(Data records begins)
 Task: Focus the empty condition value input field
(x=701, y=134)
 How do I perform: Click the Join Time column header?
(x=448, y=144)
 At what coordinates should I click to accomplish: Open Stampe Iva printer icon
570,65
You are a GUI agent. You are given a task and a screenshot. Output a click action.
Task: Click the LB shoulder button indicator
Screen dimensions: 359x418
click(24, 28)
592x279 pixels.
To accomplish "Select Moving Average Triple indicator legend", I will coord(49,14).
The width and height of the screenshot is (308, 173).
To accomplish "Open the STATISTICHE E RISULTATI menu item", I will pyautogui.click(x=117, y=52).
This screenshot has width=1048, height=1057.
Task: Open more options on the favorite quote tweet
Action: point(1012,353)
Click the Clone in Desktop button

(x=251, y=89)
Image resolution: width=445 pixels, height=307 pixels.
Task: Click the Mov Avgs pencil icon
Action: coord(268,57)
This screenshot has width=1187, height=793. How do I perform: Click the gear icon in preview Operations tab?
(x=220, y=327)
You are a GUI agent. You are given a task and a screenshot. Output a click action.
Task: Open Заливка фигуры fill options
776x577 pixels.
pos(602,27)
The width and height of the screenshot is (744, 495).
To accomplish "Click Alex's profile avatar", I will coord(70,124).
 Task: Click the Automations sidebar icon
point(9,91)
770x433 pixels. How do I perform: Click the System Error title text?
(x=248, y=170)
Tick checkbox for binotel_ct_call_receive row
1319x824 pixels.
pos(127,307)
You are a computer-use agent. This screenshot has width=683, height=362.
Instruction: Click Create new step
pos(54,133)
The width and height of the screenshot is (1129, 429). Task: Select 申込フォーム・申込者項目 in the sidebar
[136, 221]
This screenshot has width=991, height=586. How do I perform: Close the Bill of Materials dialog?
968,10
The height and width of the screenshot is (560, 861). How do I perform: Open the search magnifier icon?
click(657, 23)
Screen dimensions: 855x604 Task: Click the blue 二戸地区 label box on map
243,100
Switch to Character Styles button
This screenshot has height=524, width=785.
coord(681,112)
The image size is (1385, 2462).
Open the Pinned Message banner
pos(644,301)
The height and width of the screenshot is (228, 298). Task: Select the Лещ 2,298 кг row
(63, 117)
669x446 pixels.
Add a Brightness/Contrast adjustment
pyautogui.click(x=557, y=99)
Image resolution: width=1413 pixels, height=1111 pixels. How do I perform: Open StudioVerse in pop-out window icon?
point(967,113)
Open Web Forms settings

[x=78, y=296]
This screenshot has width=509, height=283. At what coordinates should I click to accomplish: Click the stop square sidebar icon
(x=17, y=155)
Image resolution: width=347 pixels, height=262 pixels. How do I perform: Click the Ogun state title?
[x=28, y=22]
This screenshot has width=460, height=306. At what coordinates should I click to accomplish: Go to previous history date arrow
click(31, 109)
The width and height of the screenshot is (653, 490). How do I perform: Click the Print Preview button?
(Data records ends)
What you write should match, character for character, the lines from the one with "669x446 pixels." to the end of the data, both included.

> _Expected answer_
669x446 pixels.
Add a Brightness/Contrast adjustment
pyautogui.click(x=557, y=99)
Image resolution: width=1413 pixels, height=1111 pixels. How do I perform: Open StudioVerse in pop-out window icon?
point(967,113)
Open Web Forms settings

[x=78, y=296]
This screenshot has width=509, height=283. At what coordinates should I click to accomplish: Click the stop square sidebar icon
(x=17, y=155)
Image resolution: width=347 pixels, height=262 pixels. How do I perform: Click the Ogun state title?
[x=28, y=22]
This screenshot has width=460, height=306. At what coordinates should I click to accomplish: Go to previous history date arrow
click(31, 109)
The width and height of the screenshot is (653, 490). How do I perform: Click the Print Preview button?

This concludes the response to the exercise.